Task instructions: In the answer, each line must appear exactly as in the records, and no picture may appear.

Supplied data:
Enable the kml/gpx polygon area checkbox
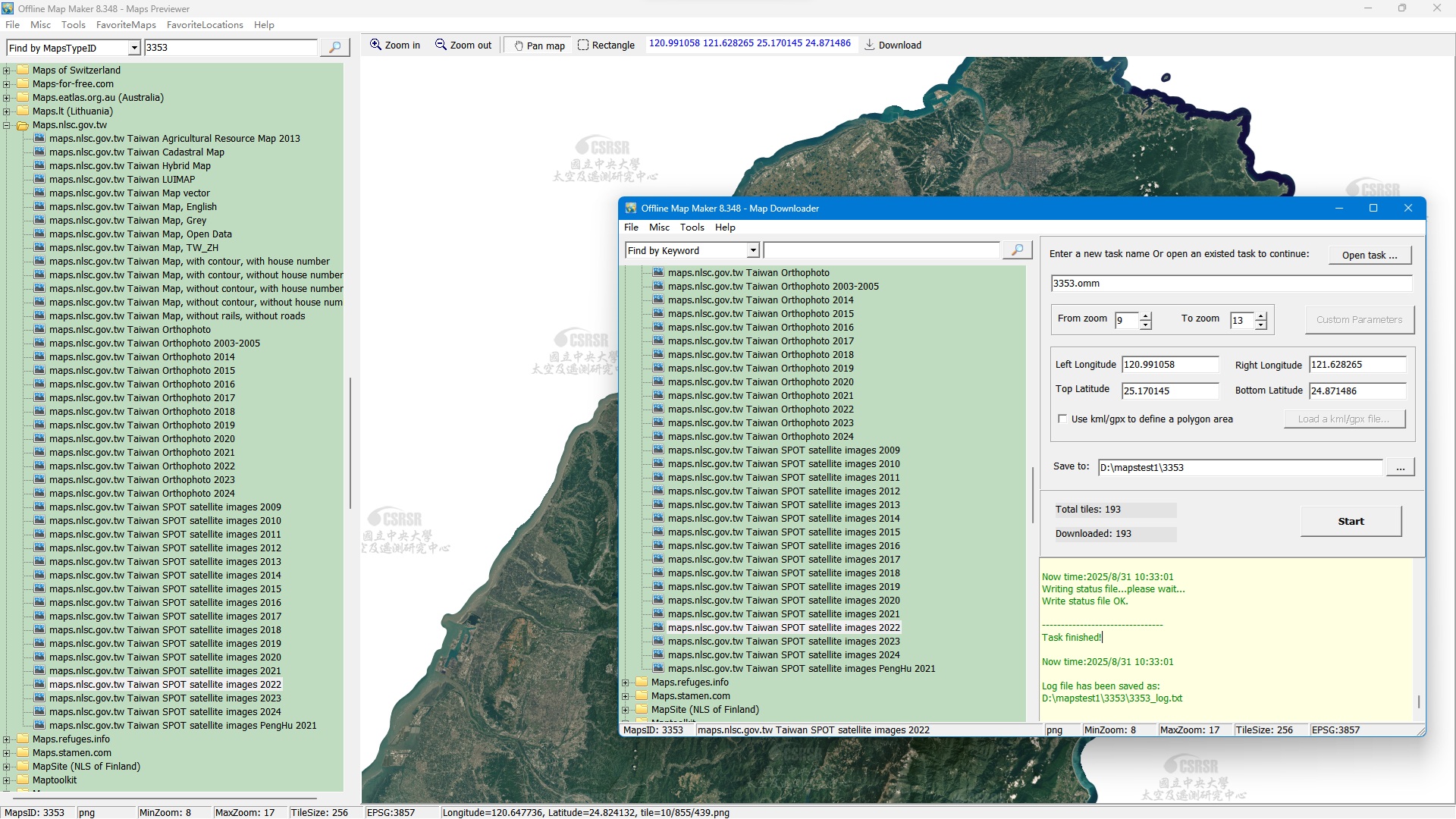 1062,419
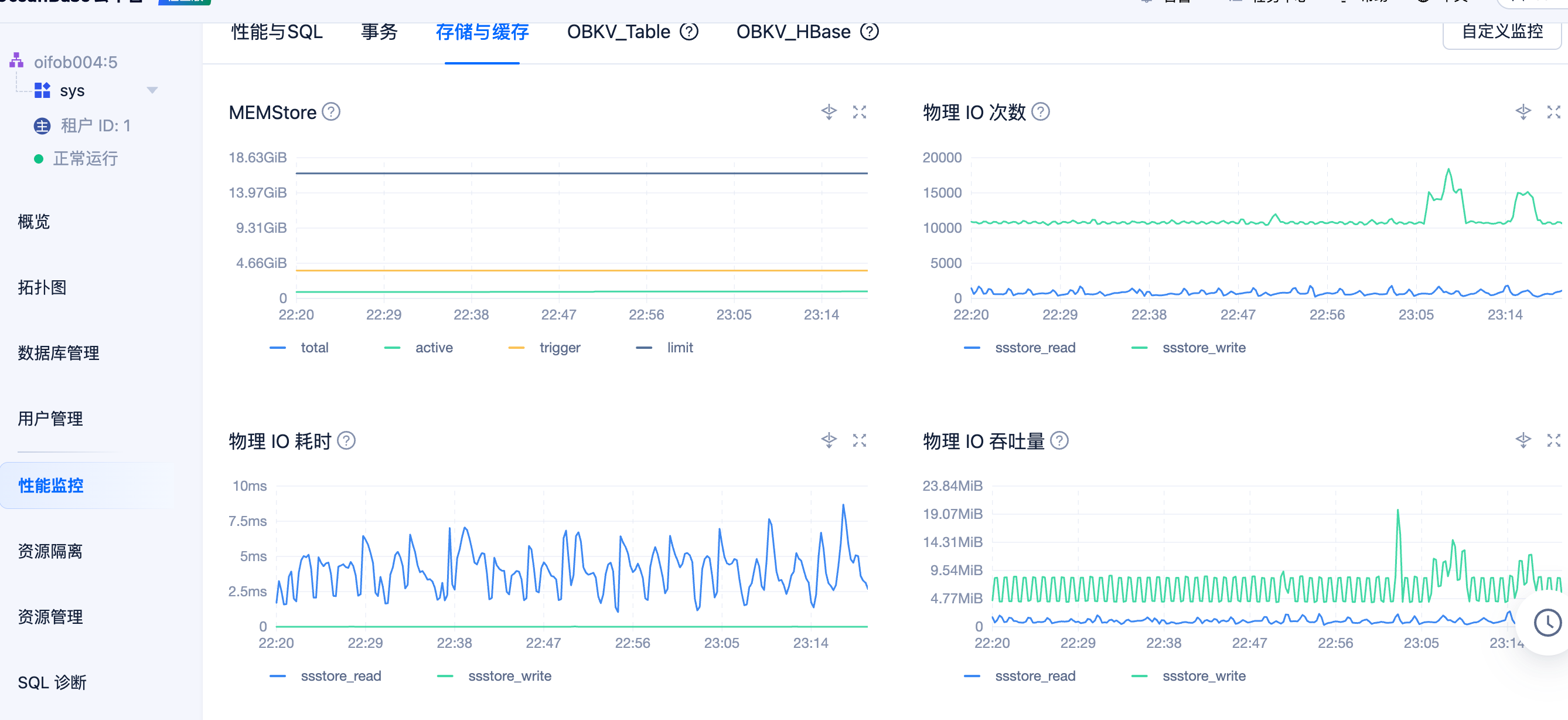This screenshot has height=720, width=1568.
Task: Select the oifob004:5 cluster tree node
Action: click(x=76, y=62)
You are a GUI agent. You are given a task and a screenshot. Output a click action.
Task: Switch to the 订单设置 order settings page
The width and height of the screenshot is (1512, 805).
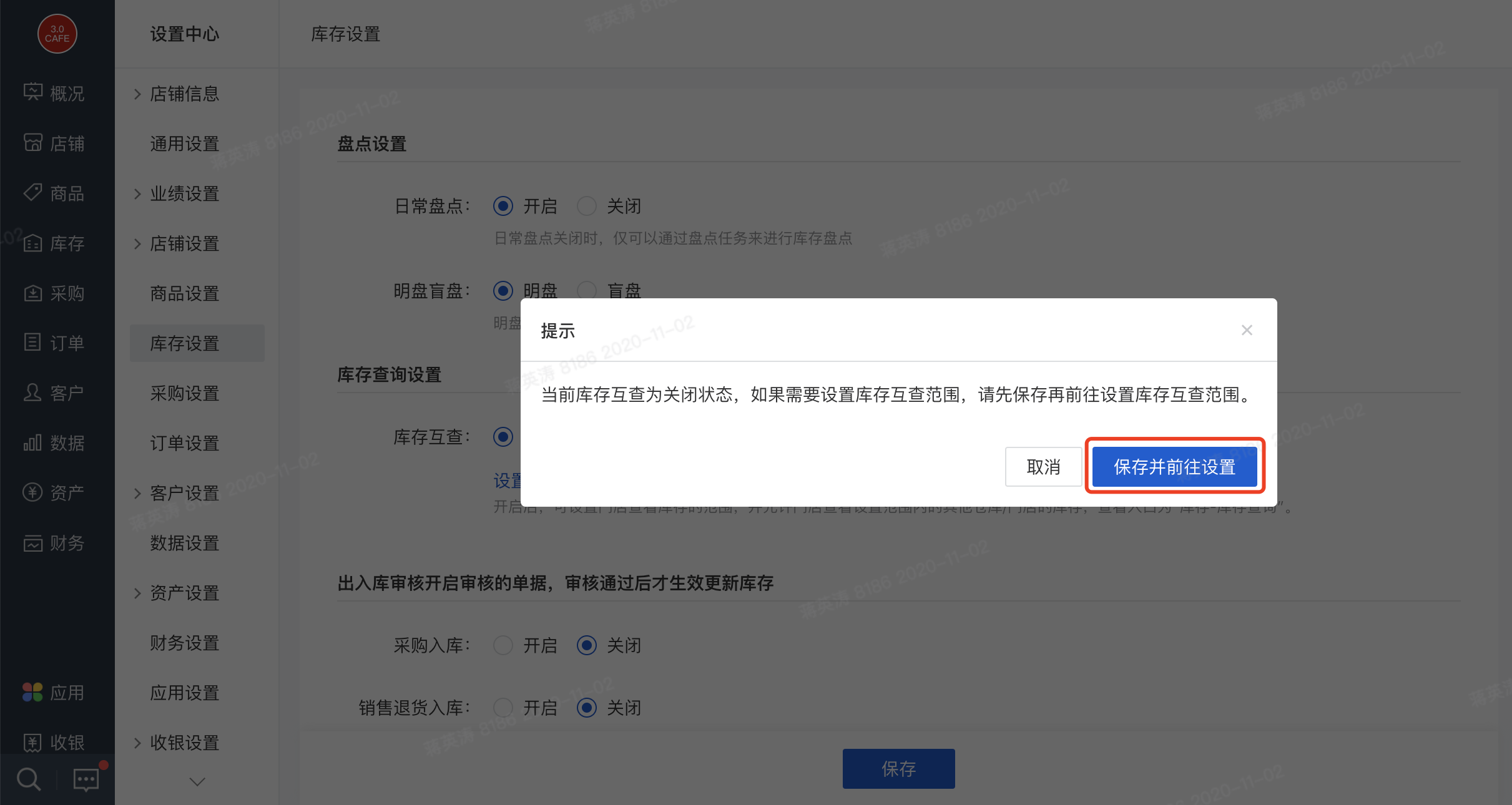[184, 443]
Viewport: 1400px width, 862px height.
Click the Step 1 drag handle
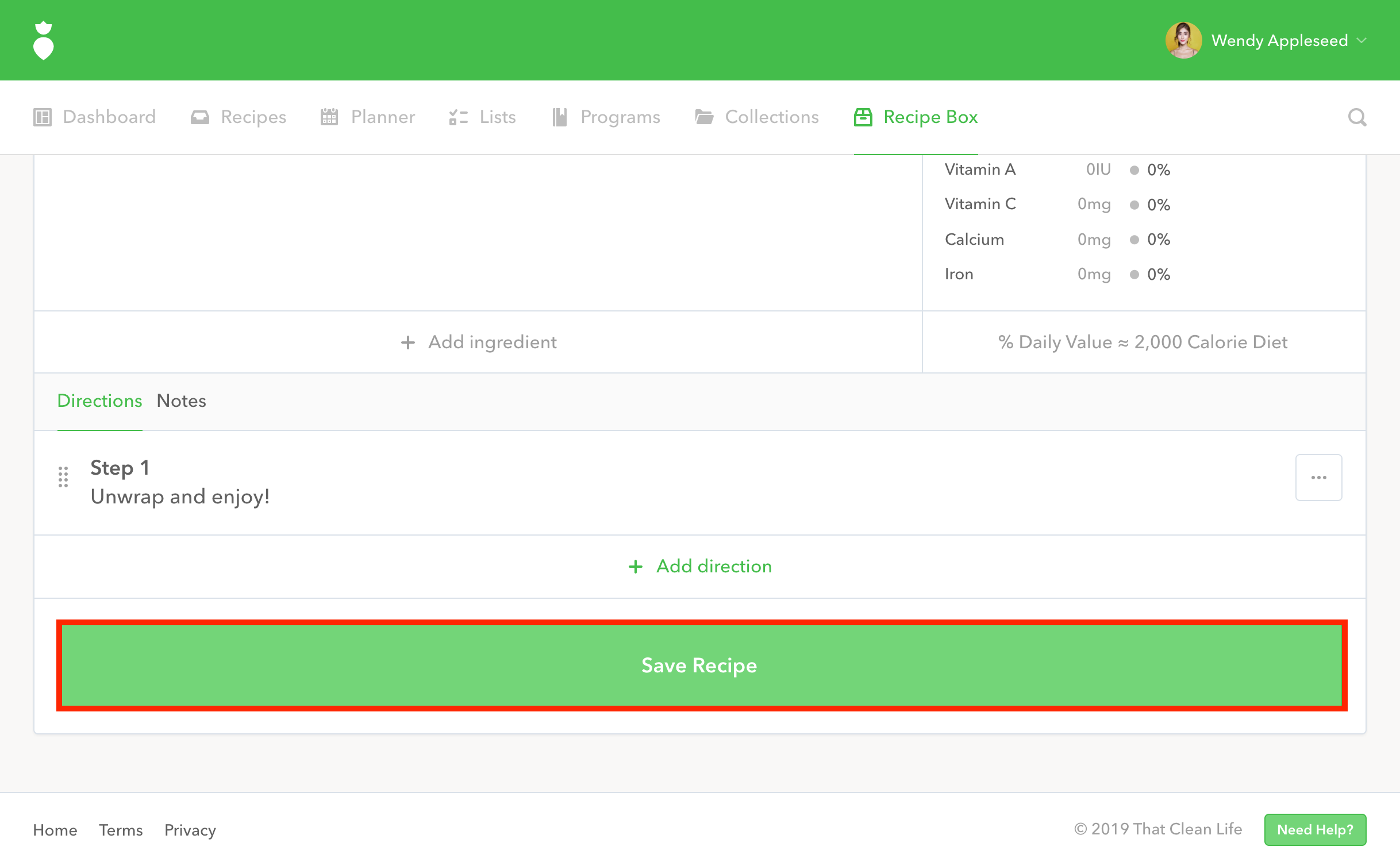pos(63,477)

Output:
Enable the kml/gpx polygon area checkbox
 1062,419
This screenshot has height=720, width=1568.
Task: Select the oifob004:5 cluster tree node
Action: click(x=76, y=62)
You are a GUI agent. You are given a task and a screenshot. Output a click action.
Task: Switch to the 订单设置 order settings page
The width and height of the screenshot is (1512, 805).
[184, 443]
Viewport: 1400px width, 862px height.
Click the Step 1 drag handle
pos(63,477)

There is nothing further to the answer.